Task details:
From the line containing "Dostosuj zgody (337, 1624)" to the last line of the listing, transcribe exactly and add nothing else; keep both ends and omit pictures.

• • •

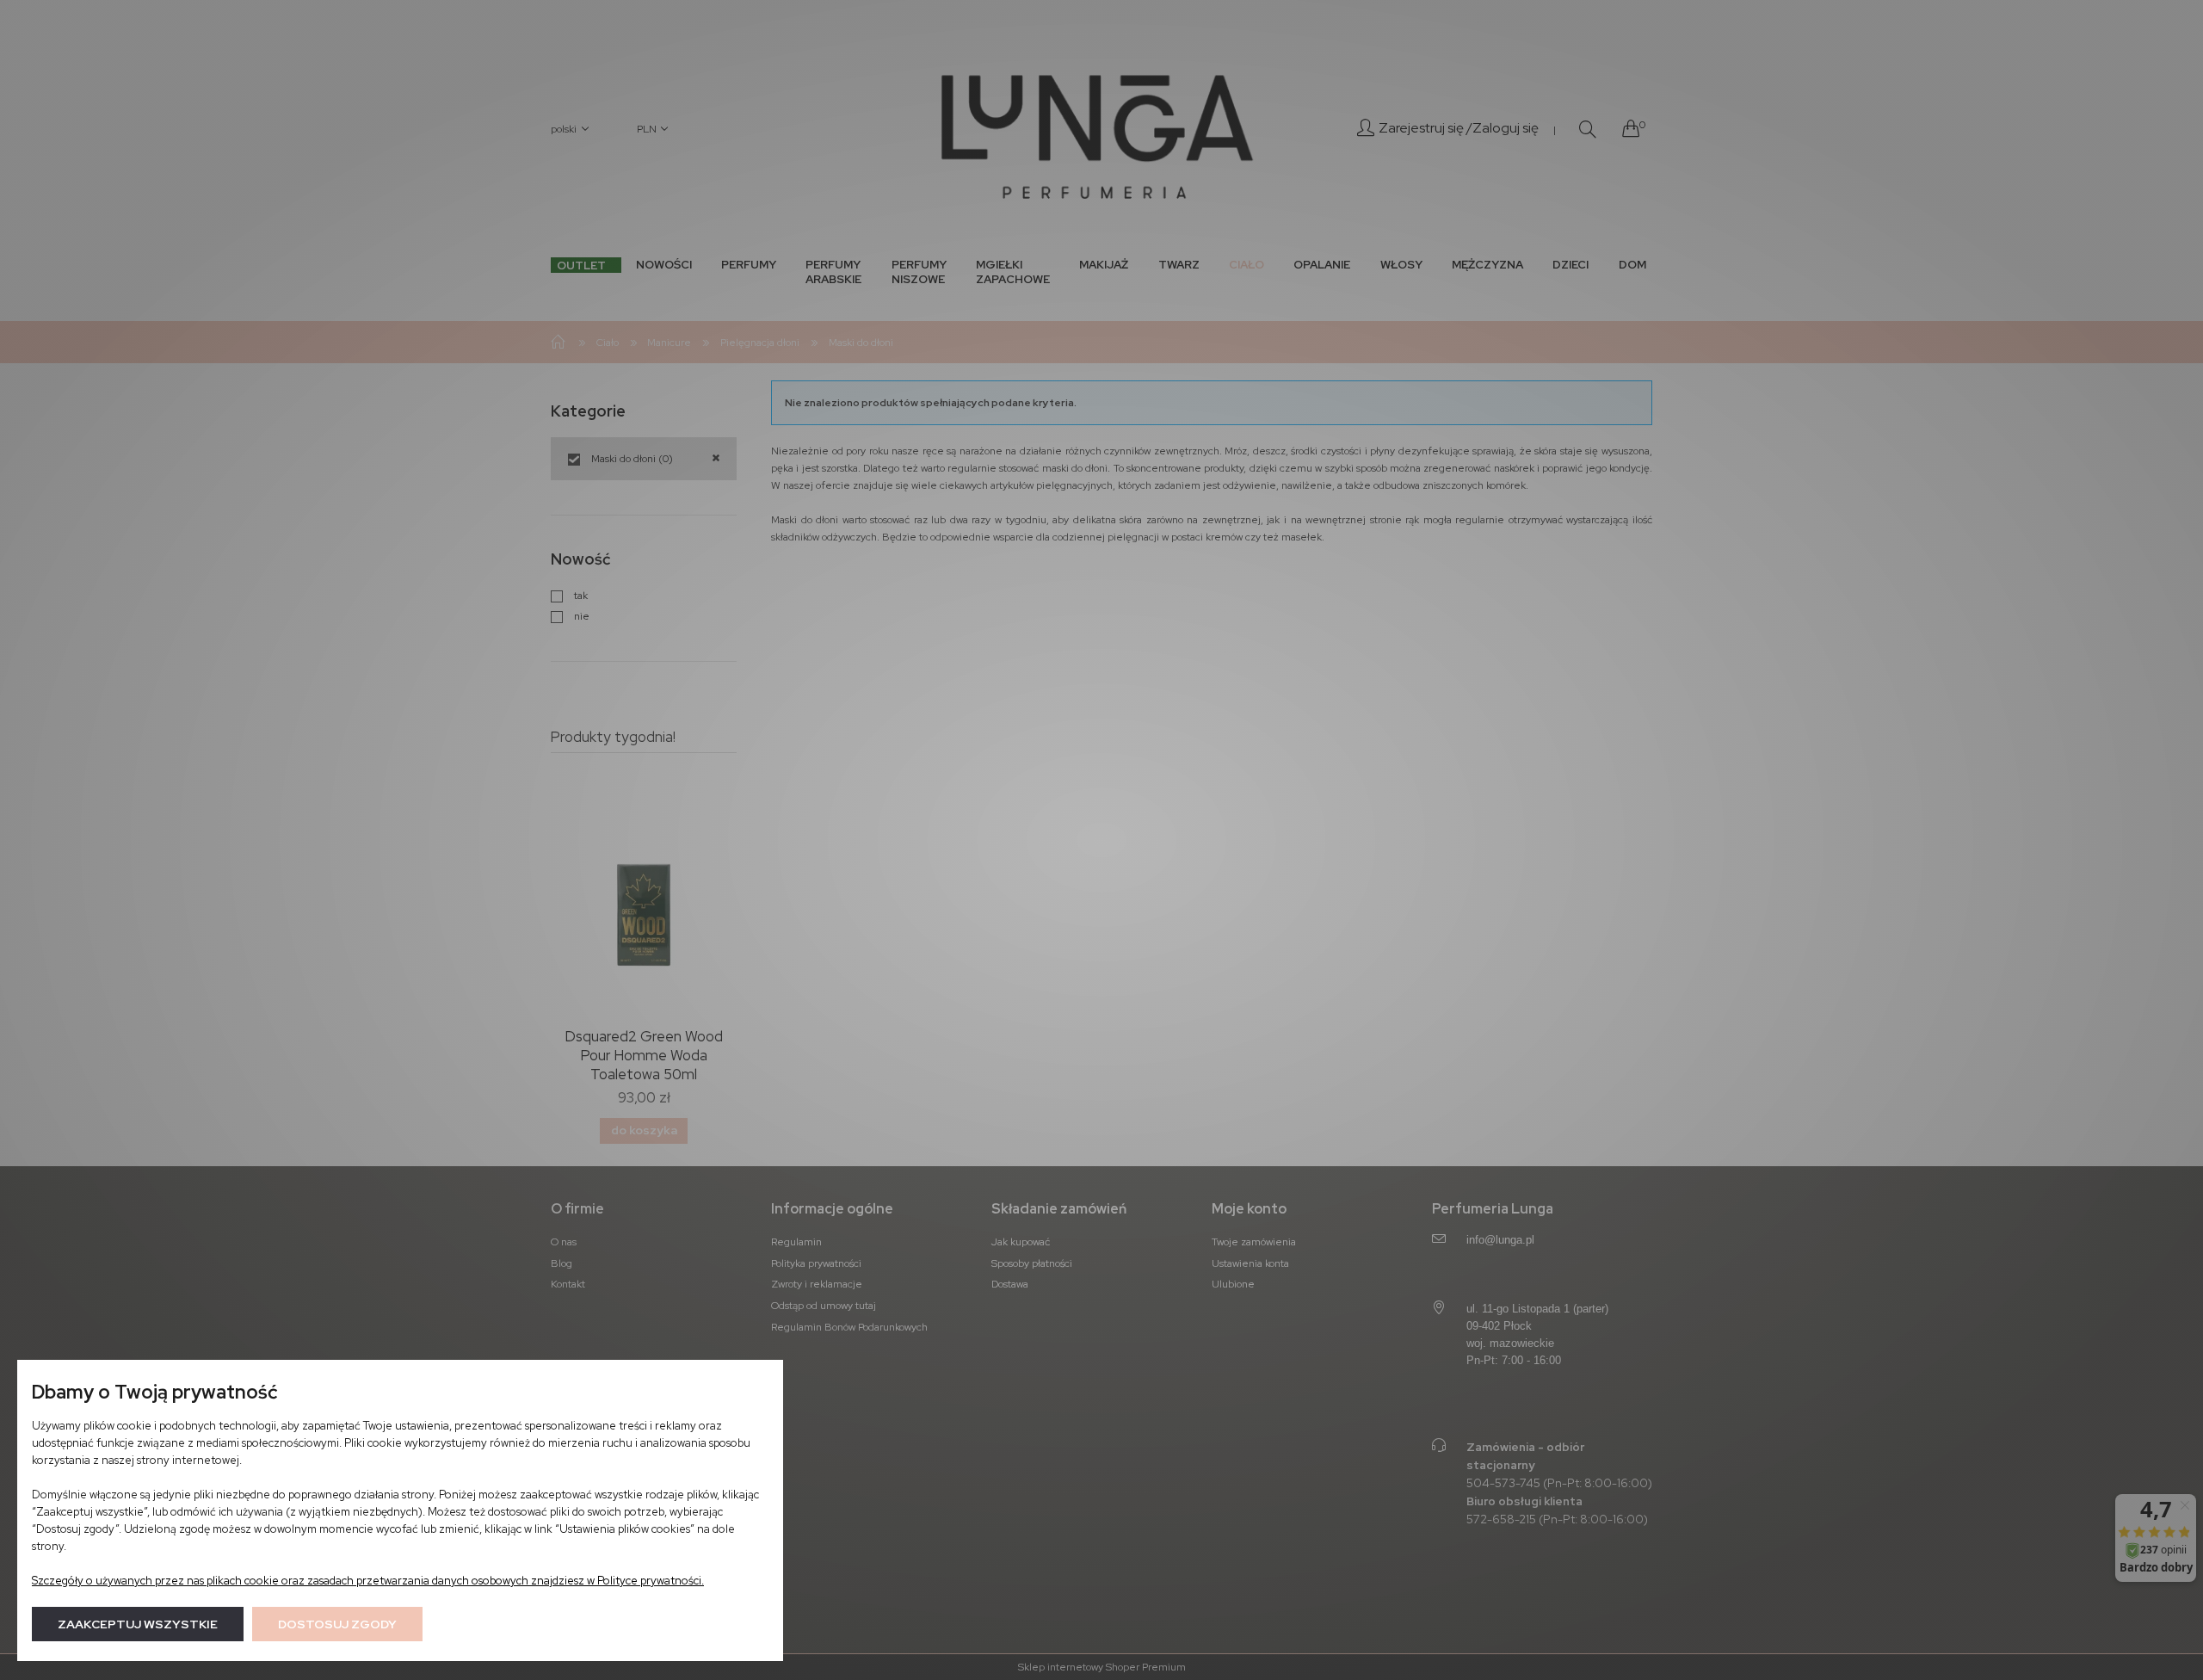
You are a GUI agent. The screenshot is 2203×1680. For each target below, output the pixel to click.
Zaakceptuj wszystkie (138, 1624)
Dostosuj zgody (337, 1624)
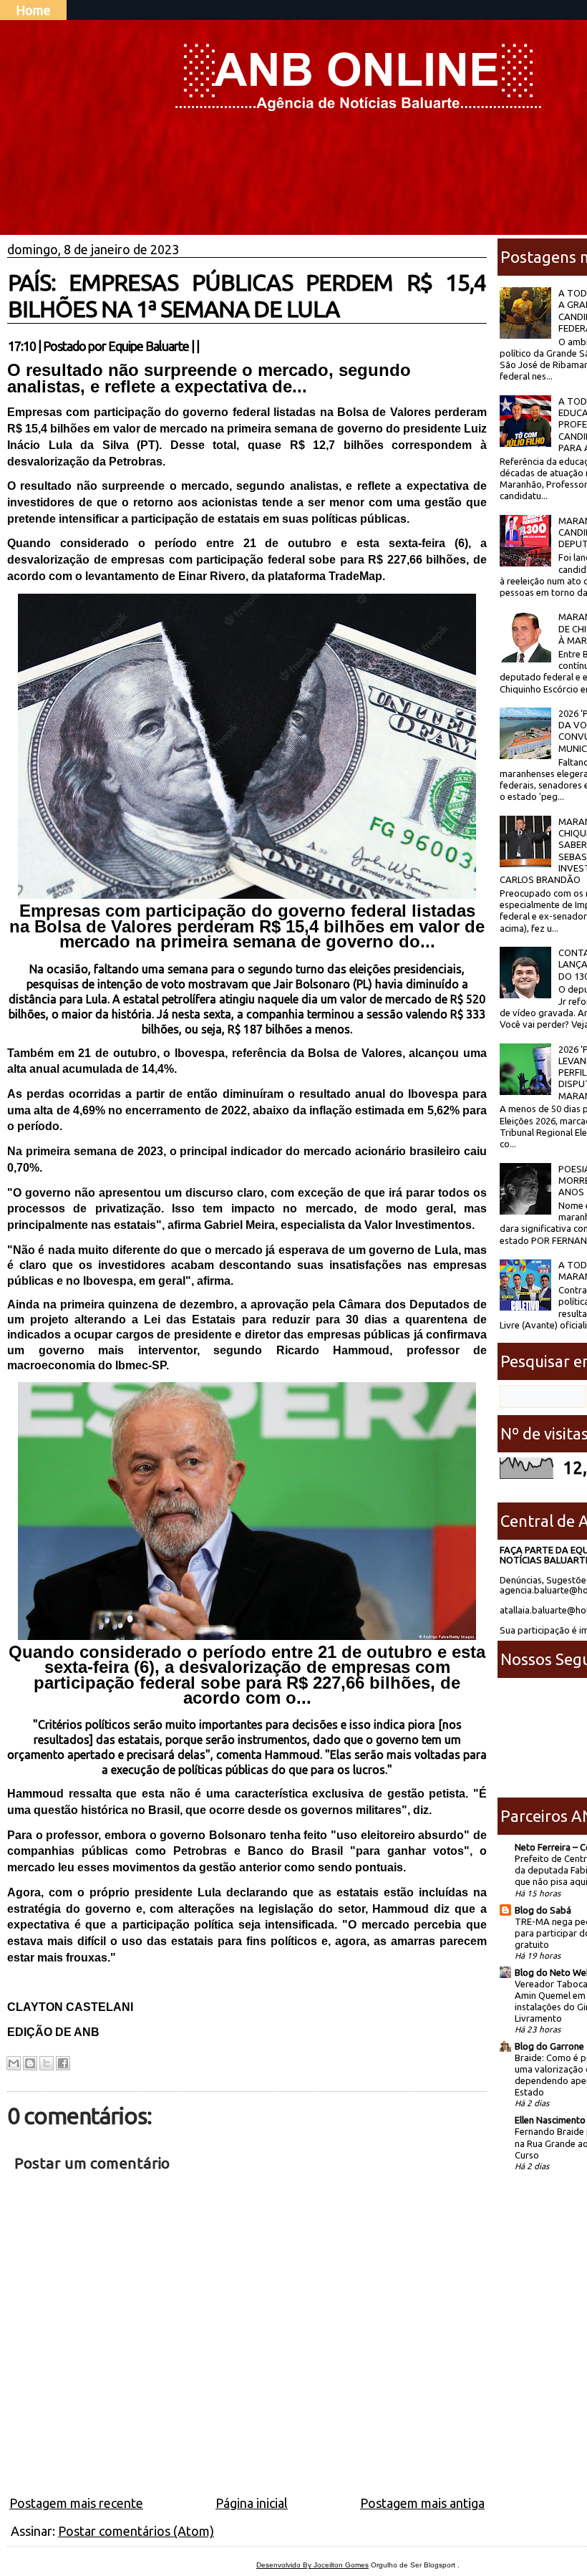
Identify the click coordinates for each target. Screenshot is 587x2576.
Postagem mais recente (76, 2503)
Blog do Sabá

• • •

Result of the task:
Dostosuj zgody (337, 1624)
Identify the click coordinates for each target. Screenshot is 587x2576.
Postagem mais recente (76, 2503)
Blog do Sabá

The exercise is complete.